***** Фрагмент страницы *****

Гастрономические заметки нашего бывшего соотечественника, туриста и публициста.

больше всего меня интересует еда, ее разновидность, качество и оригинальность и, конечно, не в меньшей степени стоимость этого удовольствия — ведь карманы обыкновенного туриста, даже российского , совсем не бездонные

Образец стиля и интересные факты:

Нет, конечно, были в Советском Союзе национальные окраины — грузинская и прочие кавказские кухни, среднеазиатские развалы зелени и созревших на грядках овощей (у моей же тещи, например, в благодатной Сибири, помидоры никогда не вызревали, а помещенные в темень под кровать прямо от твердо-зеленого цвета переходили сразу к неприятно черному, что и дало повод называть сибирские просторы краем вечно зеленых помидоров), были какие-то молдавские и украинские острые чесночные блюда с почти экзотическими в Сибири и Казахстане «синенькими», была где-то прибалтийская кухня с копченым угрем, которого я так ни разу в жизни и не попробовал, были огромные чаши икры — и черной, и красной, балыки, семга, карбонаты, но… «мимо носа носят чачу, мимо рота алычу», — пел опальный поэт, и это не было просто поэтической метафорой.

Единственный город в той прошлой моей жизни, в котором воздух всегда источал запахи вкусной еды, был Ташкент , которому навечно присвоили знаменитый титул — «город хлебный». Да, там на каждом углу, на дымке над раскаленными углями шкворчали и истекали жирком палочки шашлыков и люля-кебаб, а в огромных казанах томился плов, от запаха, вернее, аромата которого сбивалось дыхание и учащался пульс. Кому-то доставалось от этих щедрот, но большинство в стране самого крупного социального эксперимента вкушало нечто неопределенное, именуемое «сбалансированным питанием», от которого если нельзя было умереть, то и жить не очень хотелось.

*****

Письменные задания:
a: Перечислите все блюда, которые, согласно гастрономическим заметкам, готовились в Ташкенте.
b: Перепишите отрывок гастрономических заметок, который начинается со слов «Образец стиля и» и заканчивается словами «просто поэтической метафорой.», подставив «осетром» вместо «угрем».
c: Подхватите гастрономические заметки и напишите их продолжение после последнего предложения о «сбалансированном питании».
Записи для работы с текстом не понадобятся.

***** Извлеченные данные *****

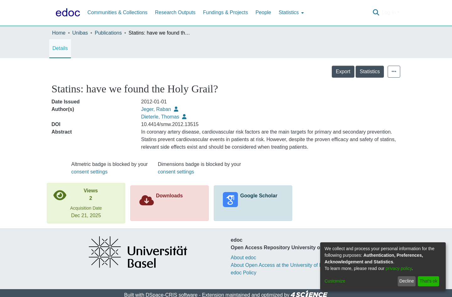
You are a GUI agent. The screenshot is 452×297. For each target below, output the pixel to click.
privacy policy (399, 268)
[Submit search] (376, 12)
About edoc (243, 257)
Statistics (370, 71)
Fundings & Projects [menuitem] (225, 12)
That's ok (428, 280)
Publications (108, 33)
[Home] (66, 12)
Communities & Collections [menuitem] (118, 12)
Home (59, 33)
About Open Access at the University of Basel (281, 265)
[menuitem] (290, 12)
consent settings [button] (89, 171)
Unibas (80, 33)
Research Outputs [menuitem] (175, 12)
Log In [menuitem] (389, 12)
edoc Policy (243, 272)
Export (343, 71)
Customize (335, 280)
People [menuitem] (263, 12)
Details (60, 48)
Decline (406, 280)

*****

Ответы по заданиям:
a: Шашлыки, люля-кебаб, плов.

b:
Образец стиля и интересные факты:

Нет, конечно, были в Советском Союзе национальные окраины — грузинская и прочие кавказские кухни, среднеазиатские развалы зелени и созревших на грядках овощей (у моей же тещи, например, в благодатной Сибири, помидоры никогда не вызревали, а помещенные в темень под кровать прямо от твердо-зеленого цвета переходили сразу к неприятно черному, что и дало повод называть сибирские просторы краем вечно зеленых помидоров), были какие-то молдавские и украинские острые чесночные блюда с почти экзотическими в Сибири и Казахстане «синенькими», была где-то прибалтийская кухня с копченым осетром, которого я так ни разу в жизни и не попробовал, были огромные чаши икры — и черной, и красной, балыки, семга, карбонаты, но… «мимо носа носят чачу, мимо рота алычу», — пел опальный поэт, и это не было просто поэтической метафорой.

c:
Находясь в самом центре Европы , чешская кухня, как и вся культура этого народа, прошла определенные этапы становления, вбирая в себя все самое лучшее, что приняла и переняла широкая славянская душа от окружающих Чехию стран. Почти все, что составляет национальную кухню Чехии, всегда производилось и выращивалось самими чехами — это простые продукты, а кухня в большей степени крестьянская, без особых изысков и кулинарных излишеств, но этим она и нравится мне гораздо больше изощренной французской, жирной и сырокопченой немецкой и слишком уж мучной итальянской.

В Чехии не принято расплачиваться сразу , здесь никто не боится, что вы уйдете не заплатив. Вам приносят пиво и листок бумажки, чаще всего с фирменным знаком того пива, что продается в этой пивной. Как только вы допиваете до дна, перед вами ставят снова полную и отмечают ее палочкой-черточкой на бумажке. Если не хотите получить добавки, не допивайте до дна. В конце вечера палочки на листке подсчитают, тогда и заплатите.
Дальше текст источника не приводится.